**What you should do:**
Every line in the records below that holds the word "computer" is to be copied.

Excerpted records section start

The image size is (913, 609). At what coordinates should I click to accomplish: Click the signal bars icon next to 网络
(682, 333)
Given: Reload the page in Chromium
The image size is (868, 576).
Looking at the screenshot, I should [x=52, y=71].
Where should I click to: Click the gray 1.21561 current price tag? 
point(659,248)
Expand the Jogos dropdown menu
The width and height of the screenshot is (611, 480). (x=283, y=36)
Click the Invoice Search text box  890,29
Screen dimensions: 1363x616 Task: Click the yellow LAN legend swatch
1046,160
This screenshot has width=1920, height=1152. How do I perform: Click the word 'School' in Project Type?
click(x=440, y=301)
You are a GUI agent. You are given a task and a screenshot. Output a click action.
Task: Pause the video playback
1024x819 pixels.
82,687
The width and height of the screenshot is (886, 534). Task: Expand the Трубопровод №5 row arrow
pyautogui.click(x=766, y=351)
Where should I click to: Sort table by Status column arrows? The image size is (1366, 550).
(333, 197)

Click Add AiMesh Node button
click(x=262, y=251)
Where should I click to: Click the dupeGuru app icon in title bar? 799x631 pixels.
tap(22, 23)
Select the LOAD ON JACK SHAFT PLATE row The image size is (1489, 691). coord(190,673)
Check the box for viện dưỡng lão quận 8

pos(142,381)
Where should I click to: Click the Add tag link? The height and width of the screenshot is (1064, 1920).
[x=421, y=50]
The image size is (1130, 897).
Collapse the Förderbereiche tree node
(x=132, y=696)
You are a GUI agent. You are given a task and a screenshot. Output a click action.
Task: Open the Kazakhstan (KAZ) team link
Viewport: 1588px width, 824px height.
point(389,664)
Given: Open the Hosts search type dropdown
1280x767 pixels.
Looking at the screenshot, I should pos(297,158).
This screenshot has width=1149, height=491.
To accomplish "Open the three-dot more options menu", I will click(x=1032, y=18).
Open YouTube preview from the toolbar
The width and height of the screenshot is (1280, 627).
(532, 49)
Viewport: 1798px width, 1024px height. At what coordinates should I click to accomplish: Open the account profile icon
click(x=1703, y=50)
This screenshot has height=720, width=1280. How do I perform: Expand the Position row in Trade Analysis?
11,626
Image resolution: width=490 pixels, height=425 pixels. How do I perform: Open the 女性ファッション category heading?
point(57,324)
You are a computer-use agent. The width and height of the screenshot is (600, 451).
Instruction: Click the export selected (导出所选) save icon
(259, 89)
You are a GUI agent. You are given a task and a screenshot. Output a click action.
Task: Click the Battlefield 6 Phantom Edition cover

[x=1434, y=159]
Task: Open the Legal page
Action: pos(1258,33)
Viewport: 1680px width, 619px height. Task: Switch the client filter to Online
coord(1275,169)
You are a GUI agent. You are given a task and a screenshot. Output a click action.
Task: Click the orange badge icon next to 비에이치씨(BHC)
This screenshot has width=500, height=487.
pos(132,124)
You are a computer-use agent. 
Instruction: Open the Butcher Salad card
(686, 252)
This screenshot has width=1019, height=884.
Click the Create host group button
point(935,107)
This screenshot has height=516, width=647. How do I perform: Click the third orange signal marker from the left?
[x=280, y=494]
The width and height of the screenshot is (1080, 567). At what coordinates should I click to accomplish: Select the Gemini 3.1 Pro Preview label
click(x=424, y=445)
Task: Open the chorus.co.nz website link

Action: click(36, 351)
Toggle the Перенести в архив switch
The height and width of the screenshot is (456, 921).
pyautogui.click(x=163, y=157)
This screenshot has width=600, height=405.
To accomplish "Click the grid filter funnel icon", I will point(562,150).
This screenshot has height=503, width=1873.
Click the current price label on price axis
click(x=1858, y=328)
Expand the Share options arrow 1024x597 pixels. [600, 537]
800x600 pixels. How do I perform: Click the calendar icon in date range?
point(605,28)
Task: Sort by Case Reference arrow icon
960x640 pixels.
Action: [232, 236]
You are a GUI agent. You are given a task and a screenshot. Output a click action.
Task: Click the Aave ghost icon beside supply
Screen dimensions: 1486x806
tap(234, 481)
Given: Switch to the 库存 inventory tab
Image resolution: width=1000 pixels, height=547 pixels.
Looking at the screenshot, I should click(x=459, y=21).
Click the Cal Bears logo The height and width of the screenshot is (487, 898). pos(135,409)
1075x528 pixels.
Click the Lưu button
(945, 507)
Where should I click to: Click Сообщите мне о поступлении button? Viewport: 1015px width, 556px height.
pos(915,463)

Excerpted records section end

**Worked solution:**
You are a computer-use agent. The width and height of the screenshot is (600, 451).
You are a computer-use agent. 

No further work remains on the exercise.